Not long ago I’d get hate mail for merely mentioning the word penis in print. Readers regarded the publication I wrote for as a “family” newspaper, and they seemed to feel that even a biology-based discussion of genitalia would be disruptive to families.
But now, thankfully, this week’s genitally-oriented controversy surrounds the best use of language to clearly and accurately communicate science.
The story in question comes from a paper in Current Biology, in which researchers claim that in a cave-dwelling insect called neotrogla, the females have “penises” which they use to penetrate male “vaginas”. The researchers use those terms, though they clarify that the female penis–like thing is really a gynosome.
The news led to a number of headlines such as this one in the UK’s Mirror:
Meet the female insect with giant PENIS whose steamy sex sessions last 70 HOURS
(“giant” is, I supposed, meant in a relative sense.)
Tabloids will be tabloids. In the more science-oriented pubications, a couple of writers went beyond the press release and did an admirable job of using the paper as a teachable moment – an opportunity to discuss evolution. This story by Ed Yong for his National Geographic blog was particularly good at putting the finding into an evolutionary context.
He brings up the other animal sometimes associated with female penises – the hyena – and explains that the situation is very different:
For comparison, the female spotted hyena also has what looks like a penis. Actually, it’s a severely enlarged clitoris, or ‘pseudopenis’, which can grow up to 7 inches long. She doesn’t use it to penetrate a male; in fact, the male must penetrate her pseudopenis with his actual one. Later, she gives birth through it.
This is just the kind of context that makes these stories interesting and educational, though it might have been noted that the male hyena does not in fact have a vagina.
Moving right along….
The news also offers an opportunity to point out something most people don’t know – but should know – which is that there is one universal sex-determining factor in biology. He who makes the smaller gamete is male and she who makes the larger one is female. As for genitalia and chromosomes, almost anything goes. Evolution has led to a dazzling variety of mechanisms for determining sex and for bringing the male and female gametes together.
Most of the news stories failed to explain this important piece of background. Ed Yong’s piece gets to it at the end. This story by Arielle Duhaime-Ross in The Verge wisely led with it.
Annalee Newitz of Io9 apparently doesn’t approve of any of the stories. In a post titled Your Penis Is Getting In the Way of My Science, she objected to the way everyone used the word penis.
But almost every news outlet covered the story by describing the insects as "females with penises." This isn't just painfully wrong — it's bad for science.
The post has sparked some interesting discussion about the always important topic of word choice in science popularization. Even though the scientists themselves used the word penis, she says it distracts from the natural world’s diversity of sexual anatomy and represents a misleading form of anthropomorphizing.
She makes an error in her critique here:
I'm sorry, but does this sound like a penis to you? When was the last time you found a penis that grew spines, absorbed nutrients, remained erect for 75 hours, or allowed its owner to get pregnant?
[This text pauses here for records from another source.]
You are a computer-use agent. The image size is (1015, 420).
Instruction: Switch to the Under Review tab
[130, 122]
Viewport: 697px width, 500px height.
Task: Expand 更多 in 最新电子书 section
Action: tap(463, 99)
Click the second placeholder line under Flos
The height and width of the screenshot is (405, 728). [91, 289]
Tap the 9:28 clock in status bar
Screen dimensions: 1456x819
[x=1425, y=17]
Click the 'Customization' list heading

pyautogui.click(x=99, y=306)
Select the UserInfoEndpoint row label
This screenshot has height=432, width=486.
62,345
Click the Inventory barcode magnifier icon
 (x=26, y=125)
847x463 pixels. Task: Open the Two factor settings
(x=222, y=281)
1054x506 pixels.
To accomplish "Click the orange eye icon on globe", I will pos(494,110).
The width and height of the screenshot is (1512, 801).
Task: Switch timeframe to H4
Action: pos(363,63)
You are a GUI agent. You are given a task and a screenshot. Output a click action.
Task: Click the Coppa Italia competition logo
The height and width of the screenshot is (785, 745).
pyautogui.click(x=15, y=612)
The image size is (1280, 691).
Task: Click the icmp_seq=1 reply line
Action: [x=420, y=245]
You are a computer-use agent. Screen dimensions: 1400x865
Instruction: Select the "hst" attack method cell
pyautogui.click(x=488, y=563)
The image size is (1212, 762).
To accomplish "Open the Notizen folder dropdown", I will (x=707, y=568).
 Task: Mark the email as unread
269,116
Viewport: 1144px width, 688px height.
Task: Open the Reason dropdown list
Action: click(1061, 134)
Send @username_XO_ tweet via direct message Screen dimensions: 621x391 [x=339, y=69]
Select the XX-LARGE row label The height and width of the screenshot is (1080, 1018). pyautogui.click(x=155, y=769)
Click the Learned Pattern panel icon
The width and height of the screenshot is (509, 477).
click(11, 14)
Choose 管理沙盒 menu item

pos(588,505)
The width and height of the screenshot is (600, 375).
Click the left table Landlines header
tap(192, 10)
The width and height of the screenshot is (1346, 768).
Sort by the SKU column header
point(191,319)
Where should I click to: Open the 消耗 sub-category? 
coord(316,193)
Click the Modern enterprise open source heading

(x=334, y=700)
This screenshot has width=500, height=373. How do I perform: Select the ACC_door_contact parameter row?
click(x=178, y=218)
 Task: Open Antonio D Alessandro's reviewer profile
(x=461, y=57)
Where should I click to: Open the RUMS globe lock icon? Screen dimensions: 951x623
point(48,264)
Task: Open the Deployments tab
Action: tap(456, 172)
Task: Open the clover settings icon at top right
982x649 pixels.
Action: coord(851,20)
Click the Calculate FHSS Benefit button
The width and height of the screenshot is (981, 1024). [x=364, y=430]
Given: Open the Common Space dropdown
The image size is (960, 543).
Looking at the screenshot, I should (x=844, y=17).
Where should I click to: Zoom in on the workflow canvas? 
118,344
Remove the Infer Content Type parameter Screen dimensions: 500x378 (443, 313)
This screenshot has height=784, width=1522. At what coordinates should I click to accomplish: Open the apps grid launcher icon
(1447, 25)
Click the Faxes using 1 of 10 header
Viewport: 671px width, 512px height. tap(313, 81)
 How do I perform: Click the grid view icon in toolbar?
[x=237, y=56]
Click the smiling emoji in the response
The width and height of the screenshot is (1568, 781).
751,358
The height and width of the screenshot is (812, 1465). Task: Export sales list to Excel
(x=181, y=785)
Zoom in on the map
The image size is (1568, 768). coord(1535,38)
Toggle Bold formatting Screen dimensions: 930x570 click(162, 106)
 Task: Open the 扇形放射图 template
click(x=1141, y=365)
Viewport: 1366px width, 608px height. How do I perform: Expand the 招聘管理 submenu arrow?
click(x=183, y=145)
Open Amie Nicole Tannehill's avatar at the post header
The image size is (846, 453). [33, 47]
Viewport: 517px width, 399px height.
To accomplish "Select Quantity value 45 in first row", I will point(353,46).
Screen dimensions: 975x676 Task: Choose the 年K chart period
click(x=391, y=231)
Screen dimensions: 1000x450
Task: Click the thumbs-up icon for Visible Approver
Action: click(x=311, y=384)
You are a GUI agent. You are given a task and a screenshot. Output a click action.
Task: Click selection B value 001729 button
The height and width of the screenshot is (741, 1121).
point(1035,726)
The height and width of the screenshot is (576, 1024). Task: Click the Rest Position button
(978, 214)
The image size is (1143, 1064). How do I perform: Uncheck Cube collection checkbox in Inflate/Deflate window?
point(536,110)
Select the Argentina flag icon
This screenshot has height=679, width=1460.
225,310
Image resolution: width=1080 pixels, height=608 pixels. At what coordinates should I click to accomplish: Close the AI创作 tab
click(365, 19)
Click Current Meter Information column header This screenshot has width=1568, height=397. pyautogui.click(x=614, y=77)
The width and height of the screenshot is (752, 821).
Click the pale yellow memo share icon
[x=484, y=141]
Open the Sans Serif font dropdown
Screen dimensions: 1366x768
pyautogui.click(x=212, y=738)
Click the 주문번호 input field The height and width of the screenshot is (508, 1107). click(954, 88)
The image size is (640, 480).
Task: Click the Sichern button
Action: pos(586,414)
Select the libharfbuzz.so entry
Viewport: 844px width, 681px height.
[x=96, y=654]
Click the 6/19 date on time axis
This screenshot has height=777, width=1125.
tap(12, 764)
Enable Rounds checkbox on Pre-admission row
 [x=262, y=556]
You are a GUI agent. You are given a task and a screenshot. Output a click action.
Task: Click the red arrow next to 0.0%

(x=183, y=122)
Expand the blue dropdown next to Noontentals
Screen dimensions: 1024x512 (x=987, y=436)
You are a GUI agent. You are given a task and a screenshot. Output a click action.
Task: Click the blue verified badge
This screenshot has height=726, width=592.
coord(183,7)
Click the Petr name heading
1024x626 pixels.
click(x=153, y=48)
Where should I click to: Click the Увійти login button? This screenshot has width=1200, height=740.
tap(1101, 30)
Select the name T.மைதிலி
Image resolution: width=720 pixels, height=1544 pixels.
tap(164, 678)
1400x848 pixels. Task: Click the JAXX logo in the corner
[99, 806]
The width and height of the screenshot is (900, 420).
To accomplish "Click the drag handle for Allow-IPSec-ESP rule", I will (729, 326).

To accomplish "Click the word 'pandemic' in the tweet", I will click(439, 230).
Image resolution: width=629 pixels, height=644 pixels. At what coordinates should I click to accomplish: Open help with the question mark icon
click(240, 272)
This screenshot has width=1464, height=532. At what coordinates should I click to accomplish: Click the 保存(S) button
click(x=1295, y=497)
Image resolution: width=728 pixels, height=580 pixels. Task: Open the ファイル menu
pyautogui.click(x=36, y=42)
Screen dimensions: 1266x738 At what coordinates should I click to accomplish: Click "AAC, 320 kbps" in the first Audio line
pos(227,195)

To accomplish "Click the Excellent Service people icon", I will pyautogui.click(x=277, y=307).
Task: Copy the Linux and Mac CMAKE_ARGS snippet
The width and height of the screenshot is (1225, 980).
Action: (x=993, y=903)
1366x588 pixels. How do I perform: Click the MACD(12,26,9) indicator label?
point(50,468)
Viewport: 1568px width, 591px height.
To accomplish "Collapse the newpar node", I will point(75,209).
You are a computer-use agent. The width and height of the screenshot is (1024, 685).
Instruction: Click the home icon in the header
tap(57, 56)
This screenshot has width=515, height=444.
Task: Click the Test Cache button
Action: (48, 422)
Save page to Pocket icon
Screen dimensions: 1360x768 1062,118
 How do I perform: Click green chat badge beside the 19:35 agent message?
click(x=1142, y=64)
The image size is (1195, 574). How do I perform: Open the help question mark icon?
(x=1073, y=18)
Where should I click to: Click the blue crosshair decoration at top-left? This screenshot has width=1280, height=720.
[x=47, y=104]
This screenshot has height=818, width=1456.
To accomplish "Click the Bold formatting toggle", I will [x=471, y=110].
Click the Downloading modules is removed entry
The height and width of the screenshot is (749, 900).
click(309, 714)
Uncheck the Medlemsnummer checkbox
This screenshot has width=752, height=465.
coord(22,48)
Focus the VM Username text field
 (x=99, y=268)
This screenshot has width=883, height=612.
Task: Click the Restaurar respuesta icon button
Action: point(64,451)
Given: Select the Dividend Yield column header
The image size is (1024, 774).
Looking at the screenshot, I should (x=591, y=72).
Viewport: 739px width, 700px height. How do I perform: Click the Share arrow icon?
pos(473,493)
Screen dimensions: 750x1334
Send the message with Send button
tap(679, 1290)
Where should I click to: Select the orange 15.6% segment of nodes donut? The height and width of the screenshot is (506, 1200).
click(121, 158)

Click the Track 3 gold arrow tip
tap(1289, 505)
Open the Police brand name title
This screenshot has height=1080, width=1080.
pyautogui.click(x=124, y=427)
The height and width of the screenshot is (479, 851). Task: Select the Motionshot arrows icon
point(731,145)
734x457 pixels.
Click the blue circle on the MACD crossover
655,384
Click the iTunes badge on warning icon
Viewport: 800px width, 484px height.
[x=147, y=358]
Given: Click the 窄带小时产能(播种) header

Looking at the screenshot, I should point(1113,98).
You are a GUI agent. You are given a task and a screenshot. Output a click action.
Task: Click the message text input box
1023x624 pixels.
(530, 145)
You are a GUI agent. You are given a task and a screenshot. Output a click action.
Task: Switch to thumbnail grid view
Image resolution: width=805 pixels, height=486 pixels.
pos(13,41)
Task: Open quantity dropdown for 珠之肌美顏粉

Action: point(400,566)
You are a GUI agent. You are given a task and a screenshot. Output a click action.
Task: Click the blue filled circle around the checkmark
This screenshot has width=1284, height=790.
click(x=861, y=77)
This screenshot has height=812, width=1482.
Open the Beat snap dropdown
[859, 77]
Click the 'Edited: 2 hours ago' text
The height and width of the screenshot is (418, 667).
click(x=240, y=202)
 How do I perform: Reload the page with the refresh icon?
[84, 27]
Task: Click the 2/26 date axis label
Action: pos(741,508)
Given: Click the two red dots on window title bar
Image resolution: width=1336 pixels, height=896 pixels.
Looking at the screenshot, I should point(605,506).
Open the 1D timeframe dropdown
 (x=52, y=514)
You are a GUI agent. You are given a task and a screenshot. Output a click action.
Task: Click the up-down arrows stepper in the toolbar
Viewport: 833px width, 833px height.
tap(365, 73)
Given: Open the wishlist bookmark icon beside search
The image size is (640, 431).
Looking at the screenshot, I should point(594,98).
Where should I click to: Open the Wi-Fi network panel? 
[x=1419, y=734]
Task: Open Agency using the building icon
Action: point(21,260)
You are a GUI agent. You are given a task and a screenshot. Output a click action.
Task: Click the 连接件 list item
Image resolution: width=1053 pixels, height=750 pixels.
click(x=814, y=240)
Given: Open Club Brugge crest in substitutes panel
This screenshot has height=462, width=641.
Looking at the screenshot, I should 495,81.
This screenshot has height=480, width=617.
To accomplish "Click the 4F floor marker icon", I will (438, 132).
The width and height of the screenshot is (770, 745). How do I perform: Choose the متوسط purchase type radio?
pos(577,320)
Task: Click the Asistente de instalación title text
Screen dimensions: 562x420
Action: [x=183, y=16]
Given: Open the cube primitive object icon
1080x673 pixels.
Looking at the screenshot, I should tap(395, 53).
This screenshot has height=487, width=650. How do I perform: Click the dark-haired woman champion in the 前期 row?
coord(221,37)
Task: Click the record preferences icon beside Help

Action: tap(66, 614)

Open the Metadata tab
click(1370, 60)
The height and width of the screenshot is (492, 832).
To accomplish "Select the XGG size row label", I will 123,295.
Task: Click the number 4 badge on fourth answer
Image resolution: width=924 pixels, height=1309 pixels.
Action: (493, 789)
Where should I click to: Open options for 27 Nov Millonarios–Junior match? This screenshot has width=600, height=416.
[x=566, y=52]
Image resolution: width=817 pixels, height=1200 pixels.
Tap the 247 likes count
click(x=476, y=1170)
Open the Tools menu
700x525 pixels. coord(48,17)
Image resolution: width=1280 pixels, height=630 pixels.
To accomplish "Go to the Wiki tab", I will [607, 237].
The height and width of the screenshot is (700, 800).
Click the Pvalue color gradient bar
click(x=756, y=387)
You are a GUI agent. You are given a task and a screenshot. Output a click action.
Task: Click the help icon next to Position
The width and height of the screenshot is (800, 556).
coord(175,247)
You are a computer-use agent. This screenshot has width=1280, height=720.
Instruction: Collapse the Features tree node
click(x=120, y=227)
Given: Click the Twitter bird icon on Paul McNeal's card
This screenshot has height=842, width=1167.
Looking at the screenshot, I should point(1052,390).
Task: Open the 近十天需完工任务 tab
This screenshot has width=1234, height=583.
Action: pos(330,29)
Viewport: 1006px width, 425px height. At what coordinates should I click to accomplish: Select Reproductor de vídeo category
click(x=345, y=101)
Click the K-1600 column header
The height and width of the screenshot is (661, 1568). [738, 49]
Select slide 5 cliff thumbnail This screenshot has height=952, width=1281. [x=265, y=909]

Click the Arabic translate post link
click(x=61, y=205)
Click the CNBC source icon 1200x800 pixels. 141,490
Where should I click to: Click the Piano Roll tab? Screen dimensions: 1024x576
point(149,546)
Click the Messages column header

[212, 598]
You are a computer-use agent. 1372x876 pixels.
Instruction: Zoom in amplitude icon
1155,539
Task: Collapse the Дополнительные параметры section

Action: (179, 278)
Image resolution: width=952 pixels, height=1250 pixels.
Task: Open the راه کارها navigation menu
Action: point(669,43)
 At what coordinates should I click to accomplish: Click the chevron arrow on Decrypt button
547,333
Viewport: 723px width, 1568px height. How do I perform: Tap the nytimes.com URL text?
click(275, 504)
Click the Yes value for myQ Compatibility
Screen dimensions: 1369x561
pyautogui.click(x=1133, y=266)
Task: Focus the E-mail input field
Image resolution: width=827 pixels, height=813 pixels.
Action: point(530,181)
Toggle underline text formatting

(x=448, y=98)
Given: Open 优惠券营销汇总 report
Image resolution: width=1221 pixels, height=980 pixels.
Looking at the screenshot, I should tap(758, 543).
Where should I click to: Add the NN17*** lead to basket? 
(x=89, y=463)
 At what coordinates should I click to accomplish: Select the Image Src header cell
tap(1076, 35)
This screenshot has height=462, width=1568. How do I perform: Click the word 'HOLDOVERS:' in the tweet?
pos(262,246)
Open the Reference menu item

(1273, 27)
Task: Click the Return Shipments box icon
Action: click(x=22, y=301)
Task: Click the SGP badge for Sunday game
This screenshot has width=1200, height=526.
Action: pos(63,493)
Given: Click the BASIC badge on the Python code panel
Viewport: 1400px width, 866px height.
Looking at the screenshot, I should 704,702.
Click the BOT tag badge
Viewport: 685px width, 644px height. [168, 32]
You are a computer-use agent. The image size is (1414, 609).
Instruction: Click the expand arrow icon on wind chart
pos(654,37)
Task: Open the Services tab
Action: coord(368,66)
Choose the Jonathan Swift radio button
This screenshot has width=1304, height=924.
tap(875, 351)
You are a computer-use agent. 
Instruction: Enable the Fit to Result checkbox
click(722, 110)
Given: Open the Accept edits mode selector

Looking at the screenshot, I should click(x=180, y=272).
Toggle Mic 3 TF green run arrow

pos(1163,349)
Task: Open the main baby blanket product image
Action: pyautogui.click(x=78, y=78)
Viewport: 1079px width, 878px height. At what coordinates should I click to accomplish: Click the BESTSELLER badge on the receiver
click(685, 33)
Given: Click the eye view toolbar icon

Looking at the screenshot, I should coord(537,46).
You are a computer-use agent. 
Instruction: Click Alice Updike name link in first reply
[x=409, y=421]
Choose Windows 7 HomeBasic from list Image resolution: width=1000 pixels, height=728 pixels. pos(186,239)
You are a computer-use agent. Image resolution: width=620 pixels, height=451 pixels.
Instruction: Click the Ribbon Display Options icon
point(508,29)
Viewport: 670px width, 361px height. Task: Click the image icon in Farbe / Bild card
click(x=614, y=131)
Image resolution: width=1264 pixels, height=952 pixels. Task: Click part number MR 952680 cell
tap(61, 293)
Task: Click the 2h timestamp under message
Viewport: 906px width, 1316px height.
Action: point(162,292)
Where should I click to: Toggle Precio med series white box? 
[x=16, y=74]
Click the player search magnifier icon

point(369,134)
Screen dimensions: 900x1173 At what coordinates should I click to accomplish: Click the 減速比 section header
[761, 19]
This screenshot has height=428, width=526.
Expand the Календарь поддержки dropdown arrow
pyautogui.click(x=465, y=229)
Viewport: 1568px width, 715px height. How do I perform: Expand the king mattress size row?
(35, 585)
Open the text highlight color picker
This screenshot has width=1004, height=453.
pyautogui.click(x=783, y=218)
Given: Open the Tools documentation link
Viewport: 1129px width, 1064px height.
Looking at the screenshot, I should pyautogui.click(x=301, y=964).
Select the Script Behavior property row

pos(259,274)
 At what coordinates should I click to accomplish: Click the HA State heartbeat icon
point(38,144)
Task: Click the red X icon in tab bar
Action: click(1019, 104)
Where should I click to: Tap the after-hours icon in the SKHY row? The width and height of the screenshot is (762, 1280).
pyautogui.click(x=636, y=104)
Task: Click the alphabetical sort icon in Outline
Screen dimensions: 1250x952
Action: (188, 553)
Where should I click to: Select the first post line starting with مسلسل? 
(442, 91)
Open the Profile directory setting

Well, if you must know, 2010 or maybe 2011. What can I say? Newspaper science columnists tend to get around – in an intellectual sense of course. If biologists are to be believed, my furry four-legged room-mate has penis spines. One cool fact about penis spines is that they adorn many male mammals and it is only due to a relatively recent DNA deletion that human males lost them. The spines are sometimes compared to whiskers, and the difference may not be as trivial as it sounds. The loss of spines could have influenced our mating behavior, which in turn is likely to have influenced other aspects of our evolution.
And in the insect world, scientists have found not just spines but barbs, hooks, and all sorts of accessories. And, yes, penetration can last for days. In honey bees, penetration lasts longer than the male does. As he ejaculates, the end of his penis dislodges from his body. It stays with the queen and he promptly expires. Again, there are some more specific terms for (male) penises in some other organisms, and there’s a lot of convergent evolution going on, but scientists tend to refer to them as penises.
Ed Yong responds here with a thoughtful defense of his use of the term penis for the penetrative organ of the female neotrogla.
The Io9 piece also criticizes the news coverage for making sex a “joke”. But then, why can’t a scientific discussion of sex be enlightening and funny?
I had a very different problem with the coverage of this story. Everyone was terribly impressed that the females have something like a penis, yet people all but ignored the equally impressive fact that the males have something like a vagina. Has Eve Ensler’s consciousness-raising been forgotten so soon? Of course vaginas are at least as noteworthy and interesting as penises. Male vaginas! Now that’s news.